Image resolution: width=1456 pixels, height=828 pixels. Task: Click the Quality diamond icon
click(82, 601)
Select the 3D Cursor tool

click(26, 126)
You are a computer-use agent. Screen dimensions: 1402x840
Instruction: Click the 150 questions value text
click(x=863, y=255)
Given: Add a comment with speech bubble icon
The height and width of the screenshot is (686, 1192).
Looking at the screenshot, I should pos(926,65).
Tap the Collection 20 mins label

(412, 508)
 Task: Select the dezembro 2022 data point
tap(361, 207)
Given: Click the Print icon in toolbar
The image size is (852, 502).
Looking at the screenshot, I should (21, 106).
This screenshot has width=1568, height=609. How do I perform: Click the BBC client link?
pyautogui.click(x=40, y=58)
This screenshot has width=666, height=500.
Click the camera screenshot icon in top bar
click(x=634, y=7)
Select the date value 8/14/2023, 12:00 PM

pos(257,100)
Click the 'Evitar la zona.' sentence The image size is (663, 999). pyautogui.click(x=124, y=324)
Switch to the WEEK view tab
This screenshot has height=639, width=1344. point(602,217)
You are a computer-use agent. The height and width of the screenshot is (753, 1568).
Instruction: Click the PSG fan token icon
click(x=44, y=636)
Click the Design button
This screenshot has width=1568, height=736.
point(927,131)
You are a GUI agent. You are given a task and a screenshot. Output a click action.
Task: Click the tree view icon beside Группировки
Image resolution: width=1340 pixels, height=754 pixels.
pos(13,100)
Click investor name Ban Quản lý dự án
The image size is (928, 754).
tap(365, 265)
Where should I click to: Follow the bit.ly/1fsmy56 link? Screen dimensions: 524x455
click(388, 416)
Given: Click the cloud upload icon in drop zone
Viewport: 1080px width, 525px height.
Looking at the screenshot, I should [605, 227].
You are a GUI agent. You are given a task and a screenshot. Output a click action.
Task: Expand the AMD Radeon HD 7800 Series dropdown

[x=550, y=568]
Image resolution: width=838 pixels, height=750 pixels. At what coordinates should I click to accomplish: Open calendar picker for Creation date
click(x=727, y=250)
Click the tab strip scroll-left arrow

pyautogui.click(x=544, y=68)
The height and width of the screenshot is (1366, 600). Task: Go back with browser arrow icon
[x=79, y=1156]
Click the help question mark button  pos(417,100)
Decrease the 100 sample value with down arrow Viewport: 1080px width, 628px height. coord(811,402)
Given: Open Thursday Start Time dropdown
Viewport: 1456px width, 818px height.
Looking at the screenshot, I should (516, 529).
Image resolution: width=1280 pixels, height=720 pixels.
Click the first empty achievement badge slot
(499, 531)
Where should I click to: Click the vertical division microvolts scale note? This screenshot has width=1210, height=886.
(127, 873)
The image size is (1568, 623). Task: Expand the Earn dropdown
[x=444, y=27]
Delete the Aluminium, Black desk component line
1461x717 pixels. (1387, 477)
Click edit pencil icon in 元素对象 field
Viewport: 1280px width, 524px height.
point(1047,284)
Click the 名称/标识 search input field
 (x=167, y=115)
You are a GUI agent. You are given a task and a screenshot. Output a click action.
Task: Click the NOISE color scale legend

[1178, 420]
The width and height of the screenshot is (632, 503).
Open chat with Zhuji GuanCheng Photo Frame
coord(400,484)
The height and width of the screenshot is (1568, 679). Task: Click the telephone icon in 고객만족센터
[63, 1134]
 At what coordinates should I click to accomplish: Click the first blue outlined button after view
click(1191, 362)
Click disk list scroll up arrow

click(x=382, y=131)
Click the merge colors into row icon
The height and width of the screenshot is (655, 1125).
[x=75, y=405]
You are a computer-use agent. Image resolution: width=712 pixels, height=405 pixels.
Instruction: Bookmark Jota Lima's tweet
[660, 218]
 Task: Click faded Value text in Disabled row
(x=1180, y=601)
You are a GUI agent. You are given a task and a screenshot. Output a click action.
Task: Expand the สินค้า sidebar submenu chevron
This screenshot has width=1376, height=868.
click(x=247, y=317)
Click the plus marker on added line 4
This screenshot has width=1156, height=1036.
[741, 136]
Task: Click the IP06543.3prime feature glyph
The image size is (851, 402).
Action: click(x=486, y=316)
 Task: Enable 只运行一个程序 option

* _Aim of the task_
Restate the material exactly, from its opening line to its closing one.

* _Exercise result_
Image resolution: width=1456 pixels, height=828 pixels. Task: Click the Quality diamond icon
click(82, 601)
Select the 3D Cursor tool

click(26, 126)
You are a computer-use agent. Screen dimensions: 1402x840
Instruction: Click the 150 questions value text
click(x=863, y=255)
Given: Add a comment with speech bubble icon
The height and width of the screenshot is (686, 1192).
Looking at the screenshot, I should pos(926,65).
Tap the Collection 20 mins label

(412, 508)
 Task: Select the dezembro 2022 data point
tap(361, 207)
Given: Click the Print icon in toolbar
The image size is (852, 502).
Looking at the screenshot, I should (21, 106).
This screenshot has width=1568, height=609. How do I perform: Click the BBC client link?
pyautogui.click(x=40, y=58)
This screenshot has width=666, height=500.
Click the camera screenshot icon in top bar
click(x=634, y=7)
Select the date value 8/14/2023, 12:00 PM

pos(257,100)
Click the 'Evitar la zona.' sentence The image size is (663, 999). pyautogui.click(x=124, y=324)
Switch to the WEEK view tab
This screenshot has height=639, width=1344. point(602,217)
You are a computer-use agent. The height and width of the screenshot is (753, 1568).
Instruction: Click the PSG fan token icon
click(x=44, y=636)
Click the Design button
This screenshot has width=1568, height=736.
point(927,131)
You are a GUI agent. You are given a task and a screenshot. Output a click action.
Task: Click the tree view icon beside Группировки
Image resolution: width=1340 pixels, height=754 pixels.
pos(13,100)
Click investor name Ban Quản lý dự án
The image size is (928, 754).
tap(365, 265)
Where should I click to: Follow the bit.ly/1fsmy56 link? Screen dimensions: 524x455
click(388, 416)
Given: Click the cloud upload icon in drop zone
Viewport: 1080px width, 525px height.
Looking at the screenshot, I should [605, 227].
You are a GUI agent. You are given a task and a screenshot. Output a click action.
Task: Expand the AMD Radeon HD 7800 Series dropdown

[x=550, y=568]
Image resolution: width=838 pixels, height=750 pixels. At what coordinates should I click to accomplish: Open calendar picker for Creation date
click(x=727, y=250)
Click the tab strip scroll-left arrow

pyautogui.click(x=544, y=68)
The height and width of the screenshot is (1366, 600). Task: Go back with browser arrow icon
[x=79, y=1156]
Click the help question mark button  pos(417,100)
Decrease the 100 sample value with down arrow Viewport: 1080px width, 628px height. coord(811,402)
Given: Open Thursday Start Time dropdown
Viewport: 1456px width, 818px height.
Looking at the screenshot, I should (516, 529).
Image resolution: width=1280 pixels, height=720 pixels.
Click the first empty achievement badge slot
(499, 531)
Where should I click to: Click the vertical division microvolts scale note? This screenshot has width=1210, height=886.
(127, 873)
The image size is (1568, 623). Task: Expand the Earn dropdown
[x=444, y=27]
Delete the Aluminium, Black desk component line
1461x717 pixels. (1387, 477)
Click edit pencil icon in 元素对象 field
Viewport: 1280px width, 524px height.
point(1047,284)
Click the 名称/标识 search input field
 (x=167, y=115)
You are a GUI agent. You are given a task and a screenshot. Output a click action.
Task: Click the NOISE color scale legend

[1178, 420]
The width and height of the screenshot is (632, 503).
Open chat with Zhuji GuanCheng Photo Frame
coord(400,484)
The height and width of the screenshot is (1568, 679). Task: Click the telephone icon in 고객만족센터
[63, 1134]
 At what coordinates should I click to accomplish: Click the first blue outlined button after view
click(1191, 362)
Click disk list scroll up arrow

click(x=382, y=131)
Click the merge colors into row icon
The height and width of the screenshot is (655, 1125).
[x=75, y=405]
You are a computer-use agent. Image resolution: width=712 pixels, height=405 pixels.
Instruction: Bookmark Jota Lima's tweet
[660, 218]
 Task: Click faded Value text in Disabled row
(x=1180, y=601)
You are a GUI agent. You are given a task and a screenshot. Output a click action.
Task: Expand the สินค้า sidebar submenu chevron
This screenshot has width=1376, height=868.
click(x=247, y=317)
Click the plus marker on added line 4
This screenshot has width=1156, height=1036.
[741, 136]
Task: Click the IP06543.3prime feature glyph
The image size is (851, 402).
Action: click(x=486, y=316)
 Task: Enable 只运行一个程序 option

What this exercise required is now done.